Fitch enfonce le clou en listant les vulnérabilités, allant du déficits récurrents à lourde dette publique (75 % du PIB) en passant par des arriérés de paiement estimé à 2,8 % du PIB en 2024.
La contre-offensive de Libreville : « Les signaux positifs sont là »

Face à ce tableau quasi noir, le gouvernement gabonais a choisi de ne pas faire le dos rond. Dans une communication officielle, le ministère de l’Économie a affirmé « prendre acte » de l’évaluation de Fitch, mais a immédiatement contesté ses conclusions. Selon Libreville, la notation ne reflète pas « suffisamment les signaux positifs récemment observés ».
Les autorités mettent en avant deux types d’avancées. D’une part, des progrès politiques, comme la tenue d’élections jugées transparentes en avril 2025, gage de stabilité.

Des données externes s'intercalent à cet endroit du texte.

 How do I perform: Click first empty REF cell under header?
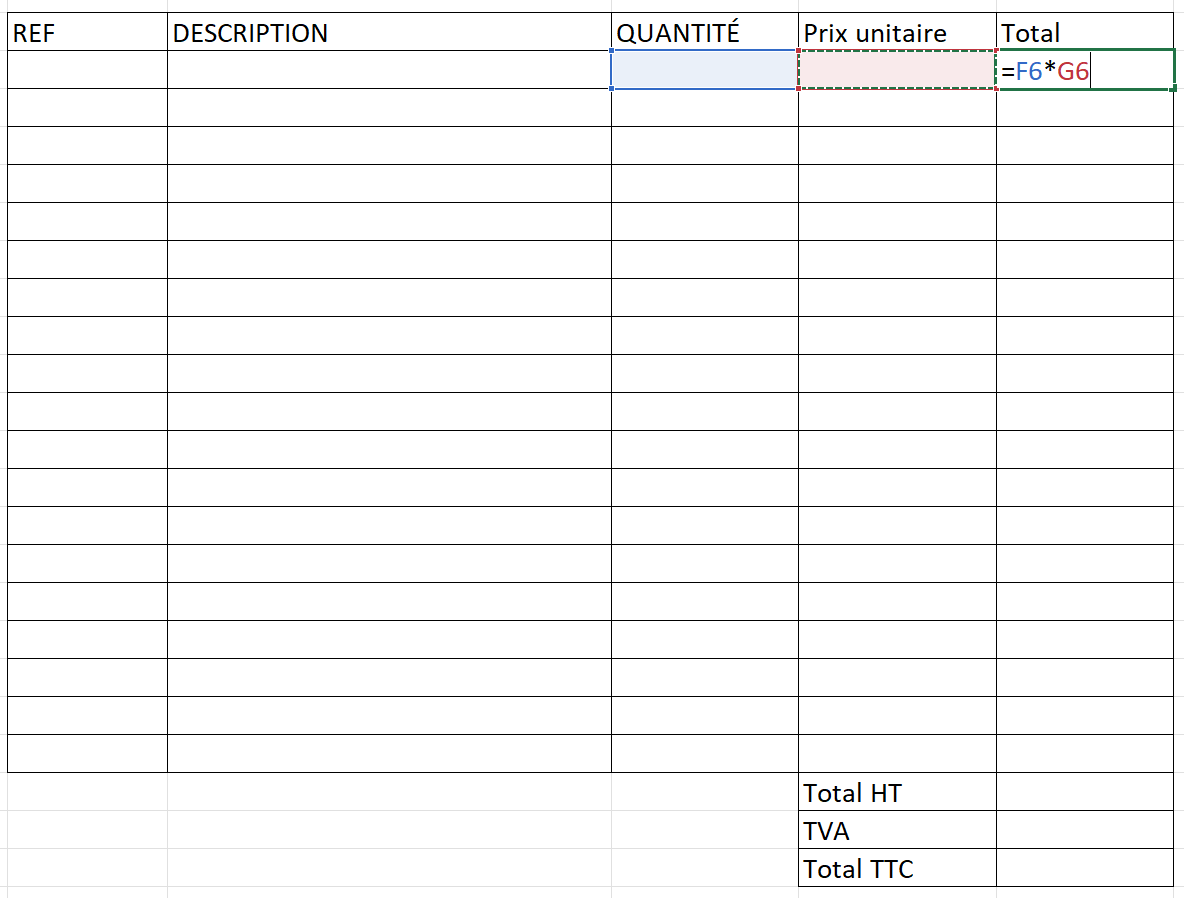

D’autre part, un volontarisme économique affiché, avec l’objectif de « rétablir les équilibres budgétaires dès 2026 » et des efforts concrets pour améliorer la transparence, restructurer la dette domestique et refinancer les échéances à venir.
Le message du gouvernement est un appel à regarder au-delà des chiffres bruts du passé pour prendre en compte une dynamique de changement en cours. C’est une demande de confiance dans une trajectoire, plutôt qu’un jugement sur une situation héritée.
Entre prudence des chiffres et optimisme politique

Au cœur de ce décalage se trouve la question classique de savoir si il faut juger une économie sur ses performances passées ou sur ses promesses d’avenir ? Les institutions comme la BAD et Fitch s’appuient sur des données tangibles et des tendances structurelles lourdes.
Leur prudence est légitime du simple fait que la diversification de l’économie prendra du temps et que l’inertie du « tout-pétrole » est immense.

Le gouvernement, lui, est dans une posture politique. Il doit rassurer sa population, ses partenaires et les investisseurs en affirmant qu’un nouveau cap a été fixé. Il vend une vision et demande à être jugé sur ses actions futures.
Le véritable test pour les autorités gabonaises sera de transformer cette volonté politique en résultats économiques mesurables, et ce, assez rapidement pour inverser les tendances observées par les experts.